→ **WORK ITEM**
Once the data has been read, return all of it precisely as written.

→ **Saved data entries**
#####
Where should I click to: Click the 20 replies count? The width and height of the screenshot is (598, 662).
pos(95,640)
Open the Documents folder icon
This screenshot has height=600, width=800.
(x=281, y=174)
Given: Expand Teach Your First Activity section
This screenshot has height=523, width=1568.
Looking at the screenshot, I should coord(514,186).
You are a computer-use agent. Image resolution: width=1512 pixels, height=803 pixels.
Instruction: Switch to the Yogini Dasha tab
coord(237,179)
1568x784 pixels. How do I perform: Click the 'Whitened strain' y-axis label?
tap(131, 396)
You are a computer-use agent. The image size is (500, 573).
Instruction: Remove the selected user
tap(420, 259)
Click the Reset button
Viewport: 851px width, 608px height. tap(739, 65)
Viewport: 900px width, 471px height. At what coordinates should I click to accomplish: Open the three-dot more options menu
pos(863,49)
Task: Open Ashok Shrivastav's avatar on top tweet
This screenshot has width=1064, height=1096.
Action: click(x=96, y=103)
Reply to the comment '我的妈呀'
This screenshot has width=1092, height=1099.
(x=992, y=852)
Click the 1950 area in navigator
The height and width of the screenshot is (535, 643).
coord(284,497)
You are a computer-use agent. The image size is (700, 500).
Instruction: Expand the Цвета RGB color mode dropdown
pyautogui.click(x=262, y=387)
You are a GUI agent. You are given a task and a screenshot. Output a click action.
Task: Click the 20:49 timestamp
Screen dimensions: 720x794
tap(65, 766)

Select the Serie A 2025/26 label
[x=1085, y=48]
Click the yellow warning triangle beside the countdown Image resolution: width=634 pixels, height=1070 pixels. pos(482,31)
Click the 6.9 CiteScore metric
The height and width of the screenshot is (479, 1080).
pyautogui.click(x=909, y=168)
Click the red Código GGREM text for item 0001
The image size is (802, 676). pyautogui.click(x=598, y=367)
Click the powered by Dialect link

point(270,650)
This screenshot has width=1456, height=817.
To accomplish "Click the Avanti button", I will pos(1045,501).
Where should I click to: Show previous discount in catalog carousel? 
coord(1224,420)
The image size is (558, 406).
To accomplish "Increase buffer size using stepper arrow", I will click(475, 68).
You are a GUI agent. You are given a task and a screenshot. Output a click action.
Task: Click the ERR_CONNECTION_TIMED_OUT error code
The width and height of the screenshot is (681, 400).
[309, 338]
#####
→ **WRITTEN RESPONSE**
Where should I click to: Click the 20 replies count? The width and height of the screenshot is (598, 662).
pos(95,640)
Open the Documents folder icon
This screenshot has height=600, width=800.
(x=281, y=174)
Given: Expand Teach Your First Activity section
This screenshot has height=523, width=1568.
Looking at the screenshot, I should coord(514,186).
You are a computer-use agent. Image resolution: width=1512 pixels, height=803 pixels.
Instruction: Switch to the Yogini Dasha tab
coord(237,179)
1568x784 pixels. How do I perform: Click the 'Whitened strain' y-axis label?
tap(131, 396)
You are a computer-use agent. The image size is (500, 573).
Instruction: Remove the selected user
tap(420, 259)
Click the Reset button
Viewport: 851px width, 608px height. tap(739, 65)
Viewport: 900px width, 471px height. At what coordinates should I click to accomplish: Open the three-dot more options menu
pos(863,49)
Task: Open Ashok Shrivastav's avatar on top tweet
This screenshot has width=1064, height=1096.
Action: click(x=96, y=103)
Reply to the comment '我的妈呀'
This screenshot has width=1092, height=1099.
(x=992, y=852)
Click the 1950 area in navigator
The height and width of the screenshot is (535, 643).
coord(284,497)
You are a computer-use agent. The image size is (700, 500).
Instruction: Expand the Цвета RGB color mode dropdown
pyautogui.click(x=262, y=387)
You are a GUI agent. You are given a task and a screenshot. Output a click action.
Task: Click the 20:49 timestamp
Screen dimensions: 720x794
tap(65, 766)

Select the Serie A 2025/26 label
[x=1085, y=48]
Click the yellow warning triangle beside the countdown Image resolution: width=634 pixels, height=1070 pixels. pos(482,31)
Click the 6.9 CiteScore metric
The height and width of the screenshot is (479, 1080).
pyautogui.click(x=909, y=168)
Click the red Código GGREM text for item 0001
The image size is (802, 676). pyautogui.click(x=598, y=367)
Click the powered by Dialect link

point(270,650)
This screenshot has width=1456, height=817.
To accomplish "Click the Avanti button", I will pos(1045,501).
Where should I click to: Show previous discount in catalog carousel? 
coord(1224,420)
The image size is (558, 406).
To accomplish "Increase buffer size using stepper arrow", I will click(475, 68).
You are a GUI agent. You are given a task and a screenshot. Output a click action.
Task: Click the ERR_CONNECTION_TIMED_OUT error code
The width and height of the screenshot is (681, 400).
[309, 338]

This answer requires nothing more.